INEOS has announced that it is cutting 20% of the workforce at its Acetyls plant in Hull. The firm said the 60 jobs are being lost as a direct result of high energy costs and anti-competitive trade practices, as importers “dump” product into the UK and European markets.
INEOS explained that cheap, carbon-heavy imports from China, produced using coal and emitting up to eight times more CO₂ than its UK operations, are now flooding the market.
INEOS is calling on the UK Government and European Commission to introduce urgent anti-dumping tariffs on Chinese and US importers to protect the chemicals sector. The company warns that unless action is taken, more sites will close and thousands more jobs will be lost.
David Brooks, CEO of INEOS Acetyls, said: “This is a very difficult time for everyone at the Hull facility. We have a leading-edge, efficient and well-invested site and the team here is highly skilled, professional, and dedicated. Making the decision to cut 60 roles was not taken lightly.

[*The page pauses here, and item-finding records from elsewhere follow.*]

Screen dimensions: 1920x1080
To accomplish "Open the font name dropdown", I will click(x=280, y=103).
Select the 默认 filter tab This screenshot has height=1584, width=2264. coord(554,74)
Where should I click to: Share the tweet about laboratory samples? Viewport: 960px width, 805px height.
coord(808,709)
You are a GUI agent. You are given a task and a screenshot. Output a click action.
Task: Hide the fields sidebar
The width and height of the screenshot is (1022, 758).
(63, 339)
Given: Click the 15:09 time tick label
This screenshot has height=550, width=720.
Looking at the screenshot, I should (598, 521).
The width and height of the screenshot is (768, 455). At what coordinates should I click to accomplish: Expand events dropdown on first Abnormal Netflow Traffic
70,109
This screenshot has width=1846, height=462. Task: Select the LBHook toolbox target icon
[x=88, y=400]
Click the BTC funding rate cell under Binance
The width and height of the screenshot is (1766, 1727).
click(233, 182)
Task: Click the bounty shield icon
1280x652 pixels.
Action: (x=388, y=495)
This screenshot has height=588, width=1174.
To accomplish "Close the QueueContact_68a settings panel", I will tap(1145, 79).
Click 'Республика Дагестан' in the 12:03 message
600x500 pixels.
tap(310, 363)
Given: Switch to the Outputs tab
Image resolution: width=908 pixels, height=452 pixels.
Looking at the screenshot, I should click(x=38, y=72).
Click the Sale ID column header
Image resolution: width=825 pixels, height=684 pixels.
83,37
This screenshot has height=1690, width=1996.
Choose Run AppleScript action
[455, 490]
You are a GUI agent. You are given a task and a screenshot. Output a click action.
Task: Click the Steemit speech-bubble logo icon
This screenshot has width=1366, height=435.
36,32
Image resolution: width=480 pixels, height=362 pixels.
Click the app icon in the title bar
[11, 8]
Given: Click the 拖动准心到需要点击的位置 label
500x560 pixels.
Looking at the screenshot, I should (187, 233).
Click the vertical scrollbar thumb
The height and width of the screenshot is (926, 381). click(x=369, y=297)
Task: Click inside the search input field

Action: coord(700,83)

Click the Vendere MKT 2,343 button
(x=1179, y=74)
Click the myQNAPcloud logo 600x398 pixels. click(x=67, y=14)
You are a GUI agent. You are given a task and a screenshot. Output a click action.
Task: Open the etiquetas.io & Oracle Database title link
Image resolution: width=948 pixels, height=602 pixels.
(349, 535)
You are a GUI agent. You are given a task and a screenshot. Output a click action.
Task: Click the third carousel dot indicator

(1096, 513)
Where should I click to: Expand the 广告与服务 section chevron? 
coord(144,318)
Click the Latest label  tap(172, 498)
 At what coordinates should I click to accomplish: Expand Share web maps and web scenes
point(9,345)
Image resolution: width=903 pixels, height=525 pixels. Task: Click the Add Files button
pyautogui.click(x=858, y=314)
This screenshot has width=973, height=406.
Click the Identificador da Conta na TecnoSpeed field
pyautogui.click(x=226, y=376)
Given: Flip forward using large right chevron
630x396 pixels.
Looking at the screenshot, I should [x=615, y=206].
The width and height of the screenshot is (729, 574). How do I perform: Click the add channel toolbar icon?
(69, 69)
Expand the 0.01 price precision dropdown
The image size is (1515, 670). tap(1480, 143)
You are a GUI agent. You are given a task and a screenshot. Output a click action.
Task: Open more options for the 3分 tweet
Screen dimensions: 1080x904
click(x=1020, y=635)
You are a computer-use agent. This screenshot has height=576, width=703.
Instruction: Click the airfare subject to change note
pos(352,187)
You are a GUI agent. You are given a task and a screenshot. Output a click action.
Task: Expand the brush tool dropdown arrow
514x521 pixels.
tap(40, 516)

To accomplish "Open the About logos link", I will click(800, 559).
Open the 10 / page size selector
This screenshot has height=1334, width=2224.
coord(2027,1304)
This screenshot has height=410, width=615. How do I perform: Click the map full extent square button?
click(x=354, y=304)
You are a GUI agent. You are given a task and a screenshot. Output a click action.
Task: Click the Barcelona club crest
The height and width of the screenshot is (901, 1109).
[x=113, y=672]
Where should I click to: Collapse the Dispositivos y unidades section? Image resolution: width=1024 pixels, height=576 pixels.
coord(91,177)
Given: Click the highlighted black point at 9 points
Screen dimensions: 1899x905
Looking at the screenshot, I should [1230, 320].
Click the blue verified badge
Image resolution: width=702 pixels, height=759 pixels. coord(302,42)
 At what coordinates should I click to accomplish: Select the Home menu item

“We have explored every possible alternative but in the face of sustained pressure from energy costs, combined with unfairly low-cost imports into the UK and Europe, we’ve been left with no other choice. Our priority now is to support those affected and protect the long-term future of the site.”
INEOS recently invested £30 million at the Hull site to switch from natural gas to hydrogen, cutting emissions by 75%, the equivalent of taking 160,000 cars off the road.
“This is a textbook case of the UK and Europe sleepwalking into deindustrialisation. INEOS has invested heavily at Hull to cut CO₂, yet we’re being undercut by China and the US while left wide open by a complete absence of tariff protection. If governments don’t act now on energy, carbon and trade, we will keep losing factories, skills and jobs. And once these plants shut, they never come back.”